Roanoke Times Copyright (c) 1995, Landmark Communications, Inc. DATE: MONDAY, January 2, 1995 TAG: 9501030109 SECTION: NATIONAL/INTERNATIONAL PAGE: A-1 EDITION: METRO SOURCE: From the New York Daily News, The Washington Post and The Associated DATELINE: HAMPTON, N.H. LENGTH: Medium
Within the last week, John C. Salvi III lost his job and found himself in the nation's headlines as a suspected murderer and abortion terrorist.
Known by co-workers as a recluse, he was a private, handsome man with few social graces and an inclination to quote passages from the Bible.
Yet his alleged role in Friday's abortion clinic shootings came as little surprise to the residents of Hampton, the sleepy oceanfront town where Salvi lived for the past five months.
``In the last three months, we kept saying that he could do this kind of thing,'' said Richard Griffin, who owned the Eccentric Hair beauty salon in Portsmouth, N.H., where Salvi worked as an apprentice hairdresser. ``He was a nice kid, but he was just very, very odd.''
Salvi lost his job at the salon after fighting with a customer who refused to allow Salvi to hang up a coat, Griffin said.
To supplement his part-time minimum-wage income from the beauty salon, Salvi had applied for welfare benefits.

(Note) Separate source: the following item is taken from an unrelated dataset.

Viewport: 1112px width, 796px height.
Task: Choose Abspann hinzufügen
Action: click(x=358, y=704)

He lived in a tiny, $400-a-month efficiency apartment.
A staunch anti-abortionist, Salvi kept a large photograph of an aborted fetus on the rear of his black pickup. Whenever anyone questioned the photo, Salvi would quote the Bible.

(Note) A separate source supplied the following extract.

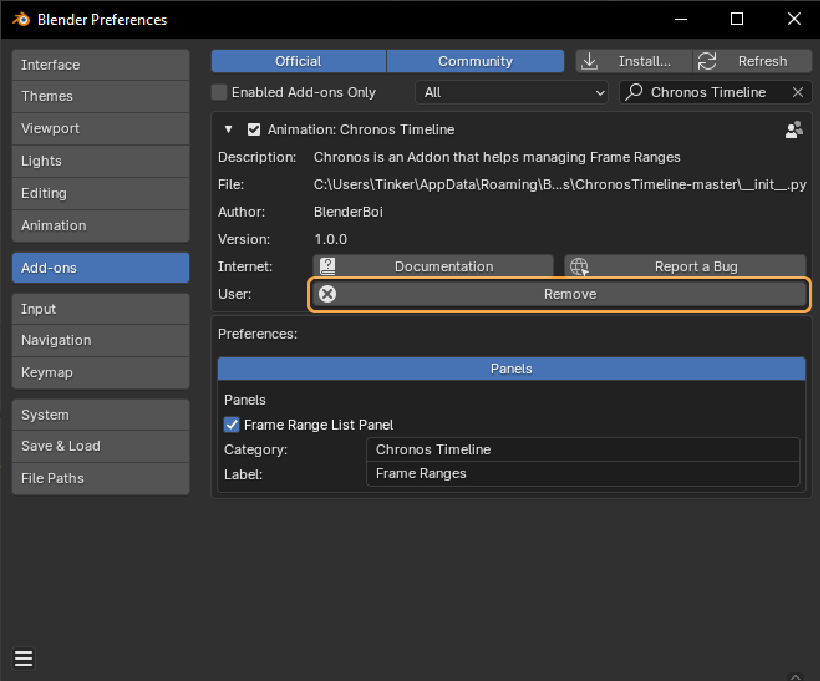Click the Refresh add-ons button
This screenshot has height=681, width=820.
coord(752,61)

``He would always quote the Scripture,'' said Griffin. ``I've never known someone that religious. He wouldn't even work on Sundays.''
From interviews with Salvi's former co-workers, a troubling portrait emerges. Salvi told co-workers he had spinal problems as a child. He was secretive about much of his background and never gave Griffin his correct phone number.
As a youngster in Ipswich, Mass., Salvi was a dutiful altar boy. But a little more than a week ago, in the presence of his embarrassed parents, he reportedly denounced the Roman Catholic church from the altar during an outburst that disrupted Christmas Eve Mass in Seabrook, N.H.

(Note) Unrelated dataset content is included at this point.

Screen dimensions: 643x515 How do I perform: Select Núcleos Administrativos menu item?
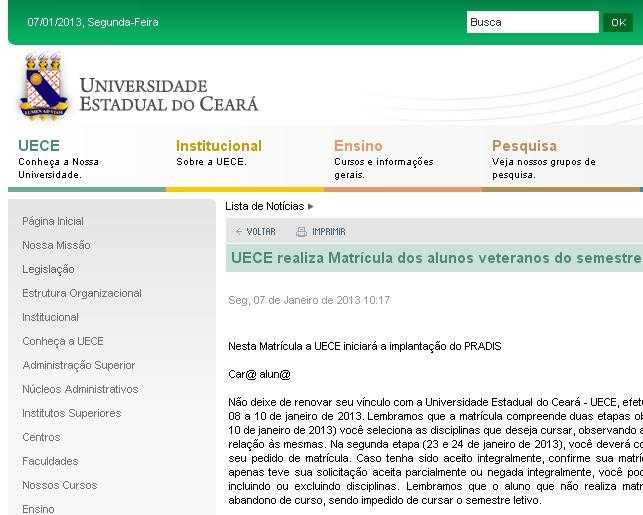click(80, 389)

As a teen-ager, Salvi was a slight young man who built muscles by lifting weights, a loner who drifted away from friends, a ``bland, average kid'' who, some say now, seemed to nurse a hidden rage.
Salvi's few friends from high school recall an average student coasting through classes. Nobody remembered much that was out of the ordinary.
But Don Newton, who was close to Salvi until the two had a falling out, says Salvi seemed to drift from one group of friends to another, easily influenced by those around him.
``He believed in what he read in the Bible, but he didn't follow it himself,'' Newton said. ``He was committed to religion, but in his own twisted way.''
After high school, Salvi was given a maintenance job by a friend of his parents, Mark Roberts, who told reporters that in 1991 he sold Salvi a .22-caliber semiautomatic Ruger rifle for $100. Roberts said Salvi had modified the gun, adding a silencer and shortening the barrel, telling Roberts he wanted to shoot at cans in the woods without making a lot of noise.
Roberts said he eventually fired Salvi when the young man dropped his jeans while working on a roof, exposing himself to a woman.
A friend of Salvi's, John Christo, said Sunday that Salvi called him in tears just 90 minutes before the attack on the clinic in Virginia.
He said Salvi phoned him Saturday morning and sounded ``a little bummed out.'' Salvi asked to borrow money, Christo said.
When Christo asked if Salvi knew police had been searching for him, Salvi said ``he wasn't worried about it. It wasn't a big issue,'' Christo said.
``There's nothing wrong with John whatsoever other than he killed a couple people,'' Christo said.